Business Method Patents in Australia: Mere Computer Implementation Not Enough
Research Affiliates LLC v Commissioner of Patents [2014] FCAFC 150
On 10 November 2014, the Australian Full Federal Court (Court) held that a method of creating an index of securities using a standard computer was a ‘scheme’, and, hence, not a patentable invention.
The Court applied the Australian High Court test from National Research Development Corporation v Commissioner of Patents (1959) 102 CLR 252 that a patentable invention must produce an “artificially created state of affairs”. The Court said that this test is not satisfied by mechanistic application of artificiality or physical effect, but by understanding the claimed invention as a matter of substance not form.The Court viewed the claimed invention in this case as not having any ‘artificial effect’ other than the implementation of a scheme, which happened to use a computer for that implementation.
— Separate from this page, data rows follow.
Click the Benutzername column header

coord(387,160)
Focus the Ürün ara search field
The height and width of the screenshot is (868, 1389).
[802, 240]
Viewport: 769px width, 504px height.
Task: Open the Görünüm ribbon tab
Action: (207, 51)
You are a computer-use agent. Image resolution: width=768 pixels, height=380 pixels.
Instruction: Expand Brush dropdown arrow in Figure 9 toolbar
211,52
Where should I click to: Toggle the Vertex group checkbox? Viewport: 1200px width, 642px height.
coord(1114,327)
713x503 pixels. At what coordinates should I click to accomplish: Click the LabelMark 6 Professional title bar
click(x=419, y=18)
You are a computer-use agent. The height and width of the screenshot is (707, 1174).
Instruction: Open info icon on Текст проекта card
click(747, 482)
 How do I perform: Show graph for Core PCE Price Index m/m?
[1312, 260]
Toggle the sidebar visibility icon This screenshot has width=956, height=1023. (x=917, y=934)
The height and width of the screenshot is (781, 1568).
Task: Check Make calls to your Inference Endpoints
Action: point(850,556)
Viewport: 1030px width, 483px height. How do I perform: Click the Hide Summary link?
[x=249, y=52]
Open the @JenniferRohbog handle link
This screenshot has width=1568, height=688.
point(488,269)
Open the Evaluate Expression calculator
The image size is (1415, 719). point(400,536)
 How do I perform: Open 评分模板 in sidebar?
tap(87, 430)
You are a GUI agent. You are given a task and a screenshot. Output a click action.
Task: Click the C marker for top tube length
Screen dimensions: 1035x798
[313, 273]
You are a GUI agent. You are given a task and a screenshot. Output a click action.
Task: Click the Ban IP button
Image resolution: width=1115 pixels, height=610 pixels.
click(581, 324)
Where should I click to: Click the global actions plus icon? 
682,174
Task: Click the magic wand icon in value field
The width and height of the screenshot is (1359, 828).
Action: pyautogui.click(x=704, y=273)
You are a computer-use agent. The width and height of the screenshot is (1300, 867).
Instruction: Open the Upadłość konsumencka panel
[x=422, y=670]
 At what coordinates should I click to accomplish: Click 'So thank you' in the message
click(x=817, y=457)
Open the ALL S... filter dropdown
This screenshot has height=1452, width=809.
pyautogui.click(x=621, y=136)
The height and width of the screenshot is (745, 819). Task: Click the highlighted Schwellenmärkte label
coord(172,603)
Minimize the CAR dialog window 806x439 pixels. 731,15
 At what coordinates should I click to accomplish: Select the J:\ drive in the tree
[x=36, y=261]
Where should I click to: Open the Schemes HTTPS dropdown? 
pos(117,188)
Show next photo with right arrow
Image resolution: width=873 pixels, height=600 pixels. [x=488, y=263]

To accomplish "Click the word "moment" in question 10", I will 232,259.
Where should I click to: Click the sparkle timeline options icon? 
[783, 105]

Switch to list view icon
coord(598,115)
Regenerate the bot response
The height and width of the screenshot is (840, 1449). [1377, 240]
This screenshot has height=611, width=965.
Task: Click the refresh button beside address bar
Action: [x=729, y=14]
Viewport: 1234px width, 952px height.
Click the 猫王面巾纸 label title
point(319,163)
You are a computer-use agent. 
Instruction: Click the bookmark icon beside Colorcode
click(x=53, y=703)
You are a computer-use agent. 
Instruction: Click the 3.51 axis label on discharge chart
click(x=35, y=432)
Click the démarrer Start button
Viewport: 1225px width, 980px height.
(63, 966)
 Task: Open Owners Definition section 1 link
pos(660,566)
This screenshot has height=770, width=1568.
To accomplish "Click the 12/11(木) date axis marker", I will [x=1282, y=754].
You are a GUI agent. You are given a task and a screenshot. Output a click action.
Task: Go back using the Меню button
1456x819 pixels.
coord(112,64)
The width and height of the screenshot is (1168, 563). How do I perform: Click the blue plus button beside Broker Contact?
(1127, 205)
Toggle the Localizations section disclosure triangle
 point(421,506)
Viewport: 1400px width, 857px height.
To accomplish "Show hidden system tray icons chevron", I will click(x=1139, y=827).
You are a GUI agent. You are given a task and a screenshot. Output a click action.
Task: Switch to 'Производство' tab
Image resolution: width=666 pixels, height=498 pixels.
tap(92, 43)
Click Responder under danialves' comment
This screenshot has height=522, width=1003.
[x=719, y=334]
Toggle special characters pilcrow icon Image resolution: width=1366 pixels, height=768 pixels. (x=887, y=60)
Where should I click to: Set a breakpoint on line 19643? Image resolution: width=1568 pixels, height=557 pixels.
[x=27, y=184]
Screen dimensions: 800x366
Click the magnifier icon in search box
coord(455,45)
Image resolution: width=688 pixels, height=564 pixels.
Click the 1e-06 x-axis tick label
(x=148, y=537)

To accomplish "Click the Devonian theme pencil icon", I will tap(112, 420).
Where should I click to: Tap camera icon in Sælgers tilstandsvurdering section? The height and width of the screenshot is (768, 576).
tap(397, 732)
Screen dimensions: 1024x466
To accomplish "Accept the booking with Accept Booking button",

Although the claims required computer implementation, the significance lay in the content of the data rather than any specific effect generated by the computer.
In substance, the Court viewed the claimed method as clearly involving an abstract idea. Any inventive step arose in the creation of the index as information and as a scheme. There was no suggestion that any inventive step lay in the computer implementation. Rather, the claimed method was a scheme merely implemented in a standard computer. No part of the claimed method involved an improvement in what might broadly be called ‘computer technology’.
Before reaching its decision, the Court reviewed the patentability of computer-implemented business methods in other jurisdictions. The Court noted that its decision was consistent with the reasoning in the line of cases culminating in HTC Europe Co Ltd v Apple Inc [2013] RPC 30 in the United Kingdom, and in Alice Corporation Pty Ltd v CLS Bank International 134 S Ct 2347 (2014) in the United States.
Consistent with the position in the United States and Europe, this decision clarifies that computer-implemented business methods are patentable in Australia if, in substance, they produce an ‘artificial effect’ that goes beyond mere implementation of an abstract idea or scheme in a generic computer.